Have I introduced you to D. Emon? I'm not quite sure what the 'D' stands for. He never mentioned.


I've known him for a very long time. I must warn you, if you meet him, that he can be quite... how do I put it? Challenging.


A lot of my close friends and family don't enjoy his company. He shows up uninvited quite often and can be very persuasive with his point of views. He rarely takes mine into consideration. Let's just say he's not afraid to hurt your feelings.


One time, he convinced me that I really didn't deserve my close friends and family. Another time, he screamed at me in Topshop for looking terrible in some high waisted skinny jeans. I recall him saying, 'God you're fat, those kind of clothes only look good on certain types of figures, which you clearly don't have!'. "You have to lose weight". Even the dressing room assistant looked startled by my reaction. I remember when we left that day I felt deflated. To be fair to him though he did change the conversation on the journey home. He pointed out that my reflection in the overhead mirror was spotty, pale and that my hair was in desperate need of bleaching.


"Always peroxide over natural. Guys won't be interested in mousy hair tones"


At least we'd moved on from my stomach rolls, bingo wings and jiggly thighs.
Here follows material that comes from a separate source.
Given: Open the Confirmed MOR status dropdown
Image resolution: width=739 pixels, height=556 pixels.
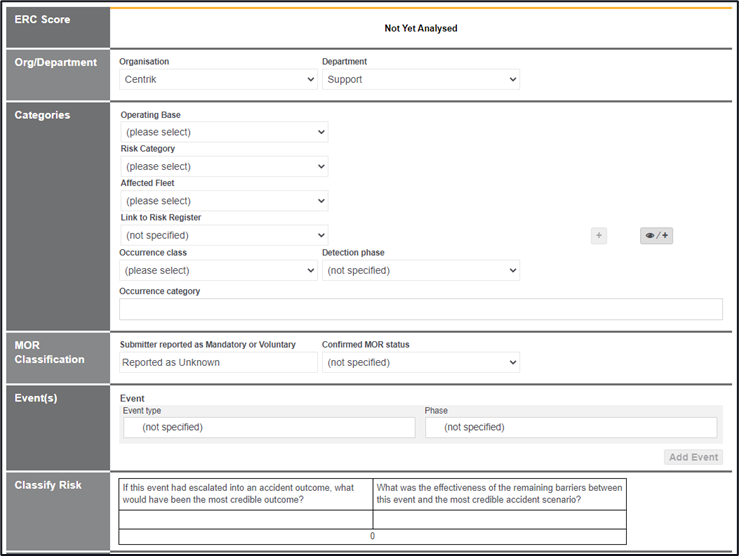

Friends and family often ask me why I put up with D.


Dad constantly tells me where I should tell him to go. Mum sits and strokes my back trying to coerce me to move on and find someone nicer. The truth is I actually don't like him. But don't say that loudly, it only makes him worse.


I can't imagine a life without him. He shows up, sometimes when I'm already feeling a bit stressed or out of sorts. He likes to stir the pot up some more. The worst is when he shows up during something wonderful.


Dancing with friends, having some house wine at the local pub, naked in the arms of someone I love, or simply while I entertain my cat with another ball of wool.


He's greedy and he can't take the hint. He gorges on my happiness leaving very little, if any, behind for me. Numb, emotionless, bored are my usual daily stances.


But, I think I might be his only friend. I can't just leave someone to be all on their own. That would be cruel. Although rumour has it he also goes to visit others now and again. So I might not be the only one. He just needs a friend, and I think he sees me in that way. I wish the feeling was mutual.


There are positives to him though, don't get me wrong.


He makes me tolerant, patient, kind and understanding of others, and I have mastered the skill of acting because of him.


Each day I perform for everyone.


She's someone I've invented. I think. Her name's Flissie and she's upbeat, sociable, and very smiley. Bright blonde hair, big blue eyes, someone who couldn't possibly be sad.... you get the picture.


He can get quite shy, so I doubt I will be able to introduce you properly. Only I can really speak to him. The closest anybody has gotten is when I'm overwhelmed and hyperventilating.


I think he uses my breathlessness as a way of muting me, to get his own selfish words out.


He's strong. I have to be clever and inventive with my defence and coping strategies. Heaven forbid he works those out!


I'm tired, lonely, and desperate for change..



* Knock Knock*


I have to go D Emon's at the door. It would be rude not to answer. After all, I'm his only friend.